I have a CSV file with headers which have date and time stamp fields in a single column. I want to extract date and time as separate fields. e.g. on 1st row of dataset the DeclaredDate is "26/12/2008 10:30" I want to extract fields DeclareDate as 26/12/2008 in date format and 10:30 as DeclareTime in time format.
If I import data using default CSV input type, the DeclareDate is extracted as timestamp for the event. However, I want both DeclaredDate as well as RevokedDate to be extracted in time format..
Can someone give me some clue? I do not have background in regex.
Sample data below:
Id,Name,DeclaredDate,RevokedDate,RegionId,LgaId,Area,AgencyId,ReferenceNo
1,Mt Mologone S44,26/12/2008 10:30,29/12/2008 12:00,4,800,Bland District,NULL,NULL
2,Gulp Road,6/01/2009 15:00,18/01/2009 20:00,1,8350,"Wingecarribee District, nm",NULL,NULL
3,Beaumont,15/01/2009 14:00,16/01/2009 17:00,1,4000,Hornsby Local Goverment Area,NULL,NULL
Like this:
... | rex field=DeclaredDate "(?<DeclareDate>\S+)\s+(?<DeclareTime>.*)" | rex field=RevokedDate "(?<RevokeDate>\S+)\s+(?<RevokeTime>.*)"

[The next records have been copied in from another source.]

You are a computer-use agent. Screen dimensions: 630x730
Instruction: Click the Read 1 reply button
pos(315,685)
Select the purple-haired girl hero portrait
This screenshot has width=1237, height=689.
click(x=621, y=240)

| rex field=DeclaredDate "(?<DeclareDate>\S+)\s+(?<DeclareTime>.*)" | rex field=RevokedDate "(?<RevokeDate>\S+)\s+(?<RevokeTime>.*)" | eval DeclaredDate=DeclaredDate." GMT" | eval RevokedDate=RevokedDate." GMT" | eval DeclaredDateEpoch=strptime(DeclaredDate, "%m/%e/%Y %H:%M %Z") | eval RevokedDateEpoch=strptime(RevokedDate, "%m/%e/%Y %H:%M %Z") | eval duration_sec = RevokedDateEpoch - DeclaredDateEpoch | eval duration=tostring(durationSeconds,"duration")
Time zone is an integral part of creating epoch time. "GMT" is replaced with the respective time zones. The difference on times of the timezones will not care what the timezone is set to, but other operations will care.
Thank you both Woddcock and Landen. Both works!
Like this:
... | rex field=DeclaredDate "(?<DeclareDate>\S+)\s+(?<DeclareTime>.*)" | rex field=RevokedDate "(?<RevokeDate>\S+)\s+(?<RevokeTime>.*)"
@landen99, I encountered a bug editing the comments in this post (when deleting a duplicate comment of yours) and it deleted the last few comments of yours on accident. I am working to have it restored.
No problem, Woodcock. I was just trying to be helpful with a solution which was already on the right track. I'll just compile all of my ideas and corrections to your solution into my own solution. I did not intend to "wander" to topics that you were not interested in discussing. I do think that they are fully relevant to the question, though.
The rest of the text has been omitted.